Brief: Please set down every entry below exactly as given.

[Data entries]

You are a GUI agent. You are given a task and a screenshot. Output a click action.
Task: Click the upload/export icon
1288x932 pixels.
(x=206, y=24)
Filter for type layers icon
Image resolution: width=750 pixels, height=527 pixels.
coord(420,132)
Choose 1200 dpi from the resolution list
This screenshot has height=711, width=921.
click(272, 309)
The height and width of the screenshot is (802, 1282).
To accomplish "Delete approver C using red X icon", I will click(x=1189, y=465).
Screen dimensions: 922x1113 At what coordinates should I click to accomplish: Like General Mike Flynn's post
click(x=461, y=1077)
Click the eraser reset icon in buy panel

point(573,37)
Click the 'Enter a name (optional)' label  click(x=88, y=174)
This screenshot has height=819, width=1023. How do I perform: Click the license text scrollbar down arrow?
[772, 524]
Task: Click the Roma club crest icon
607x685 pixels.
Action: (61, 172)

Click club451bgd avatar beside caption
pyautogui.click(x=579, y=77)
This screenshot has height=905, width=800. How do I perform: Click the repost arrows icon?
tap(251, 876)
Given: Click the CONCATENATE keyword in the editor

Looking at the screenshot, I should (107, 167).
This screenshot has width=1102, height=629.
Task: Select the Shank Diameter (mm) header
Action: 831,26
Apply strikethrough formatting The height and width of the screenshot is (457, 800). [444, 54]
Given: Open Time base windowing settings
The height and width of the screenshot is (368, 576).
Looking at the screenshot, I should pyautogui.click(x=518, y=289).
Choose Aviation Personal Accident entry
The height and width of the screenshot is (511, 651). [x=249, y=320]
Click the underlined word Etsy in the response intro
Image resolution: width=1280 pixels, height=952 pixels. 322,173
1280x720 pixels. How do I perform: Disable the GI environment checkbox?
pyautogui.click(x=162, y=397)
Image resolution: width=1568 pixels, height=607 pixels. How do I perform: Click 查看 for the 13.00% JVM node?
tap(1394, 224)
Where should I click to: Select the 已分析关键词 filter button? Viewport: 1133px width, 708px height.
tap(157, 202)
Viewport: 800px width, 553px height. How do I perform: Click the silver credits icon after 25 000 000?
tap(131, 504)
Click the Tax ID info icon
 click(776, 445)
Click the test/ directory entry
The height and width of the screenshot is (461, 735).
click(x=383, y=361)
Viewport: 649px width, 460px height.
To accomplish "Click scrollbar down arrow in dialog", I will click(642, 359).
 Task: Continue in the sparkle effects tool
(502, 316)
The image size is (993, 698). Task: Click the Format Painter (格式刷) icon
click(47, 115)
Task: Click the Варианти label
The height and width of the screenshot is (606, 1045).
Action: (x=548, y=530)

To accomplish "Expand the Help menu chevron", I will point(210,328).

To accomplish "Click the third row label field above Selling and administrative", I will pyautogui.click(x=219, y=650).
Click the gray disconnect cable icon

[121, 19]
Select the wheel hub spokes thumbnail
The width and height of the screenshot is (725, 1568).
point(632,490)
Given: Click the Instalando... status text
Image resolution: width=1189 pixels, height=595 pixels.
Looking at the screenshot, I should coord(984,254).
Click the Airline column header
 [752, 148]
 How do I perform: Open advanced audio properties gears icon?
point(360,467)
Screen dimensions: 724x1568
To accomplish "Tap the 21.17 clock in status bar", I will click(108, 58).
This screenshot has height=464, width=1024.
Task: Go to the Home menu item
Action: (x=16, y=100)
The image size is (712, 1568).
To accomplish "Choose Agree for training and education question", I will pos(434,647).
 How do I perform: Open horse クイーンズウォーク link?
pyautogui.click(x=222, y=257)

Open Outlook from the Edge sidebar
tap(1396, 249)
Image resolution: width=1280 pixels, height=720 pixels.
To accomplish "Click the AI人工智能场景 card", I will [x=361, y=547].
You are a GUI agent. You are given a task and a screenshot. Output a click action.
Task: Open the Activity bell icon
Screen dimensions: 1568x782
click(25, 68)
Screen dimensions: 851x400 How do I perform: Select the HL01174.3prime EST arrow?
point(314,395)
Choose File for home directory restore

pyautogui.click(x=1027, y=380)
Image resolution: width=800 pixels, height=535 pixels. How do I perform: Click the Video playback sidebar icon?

Solved exercise:
You are a GUI agent. You are given a task and a screenshot. Output a click action.
Task: Click the upload/export icon
1288x932 pixels.
(x=206, y=24)
Filter for type layers icon
Image resolution: width=750 pixels, height=527 pixels.
coord(420,132)
Choose 1200 dpi from the resolution list
This screenshot has height=711, width=921.
click(272, 309)
The height and width of the screenshot is (802, 1282).
To accomplish "Delete approver C using red X icon", I will click(x=1189, y=465).
Screen dimensions: 922x1113 At what coordinates should I click to accomplish: Like General Mike Flynn's post
click(x=461, y=1077)
Click the eraser reset icon in buy panel

point(573,37)
Click the 'Enter a name (optional)' label  click(x=88, y=174)
This screenshot has height=819, width=1023. How do I perform: Click the license text scrollbar down arrow?
[772, 524]
Task: Click the Roma club crest icon
607x685 pixels.
Action: (61, 172)

Click club451bgd avatar beside caption
pyautogui.click(x=579, y=77)
This screenshot has height=905, width=800. How do I perform: Click the repost arrows icon?
tap(251, 876)
Given: Click the CONCATENATE keyword in the editor

Looking at the screenshot, I should (107, 167).
This screenshot has width=1102, height=629.
Task: Select the Shank Diameter (mm) header
Action: 831,26
Apply strikethrough formatting The height and width of the screenshot is (457, 800). [444, 54]
Given: Open Time base windowing settings
The height and width of the screenshot is (368, 576).
Looking at the screenshot, I should pyautogui.click(x=518, y=289).
Choose Aviation Personal Accident entry
The height and width of the screenshot is (511, 651). [x=249, y=320]
Click the underlined word Etsy in the response intro
Image resolution: width=1280 pixels, height=952 pixels. 322,173
1280x720 pixels. How do I perform: Disable the GI environment checkbox?
pyautogui.click(x=162, y=397)
Image resolution: width=1568 pixels, height=607 pixels. How do I perform: Click 查看 for the 13.00% JVM node?
tap(1394, 224)
Where should I click to: Select the 已分析关键词 filter button? Viewport: 1133px width, 708px height.
tap(157, 202)
Viewport: 800px width, 553px height. How do I perform: Click the silver credits icon after 25 000 000?
tap(131, 504)
Click the Tax ID info icon
 click(776, 445)
Click the test/ directory entry
The height and width of the screenshot is (461, 735).
click(x=383, y=361)
Viewport: 649px width, 460px height.
To accomplish "Click scrollbar down arrow in dialog", I will click(642, 359).
 Task: Continue in the sparkle effects tool
(502, 316)
The image size is (993, 698). Task: Click the Format Painter (格式刷) icon
click(47, 115)
Task: Click the Варианти label
The height and width of the screenshot is (606, 1045).
Action: (x=548, y=530)

To accomplish "Expand the Help menu chevron", I will point(210,328).

To accomplish "Click the third row label field above Selling and administrative", I will pyautogui.click(x=219, y=650).
Click the gray disconnect cable icon

[121, 19]
Select the wheel hub spokes thumbnail
The width and height of the screenshot is (725, 1568).
point(632,490)
Given: Click the Instalando... status text
Image resolution: width=1189 pixels, height=595 pixels.
Looking at the screenshot, I should coord(984,254).
Click the Airline column header
 [752, 148]
 How do I perform: Open advanced audio properties gears icon?
point(360,467)
Screen dimensions: 724x1568
To accomplish "Tap the 21.17 clock in status bar", I will click(108, 58).
This screenshot has height=464, width=1024.
Task: Go to the Home menu item
Action: (x=16, y=100)
The image size is (712, 1568).
To accomplish "Choose Agree for training and education question", I will pos(434,647).
 How do I perform: Open horse クイーンズウォーク link?
pyautogui.click(x=222, y=257)

Open Outlook from the Edge sidebar
tap(1396, 249)
Image resolution: width=1280 pixels, height=720 pixels.
To accomplish "Click the AI人工智能场景 card", I will [x=361, y=547].
You are a GUI agent. You are given a task and a screenshot. Output a click action.
Task: Open the Activity bell icon
Screen dimensions: 1568x782
click(25, 68)
Screen dimensions: 851x400 How do I perform: Select the HL01174.3prime EST arrow?
point(314,395)
Choose File for home directory restore

pyautogui.click(x=1027, y=380)
Image resolution: width=800 pixels, height=535 pixels. How do I perform: Click the Video playback sidebar icon?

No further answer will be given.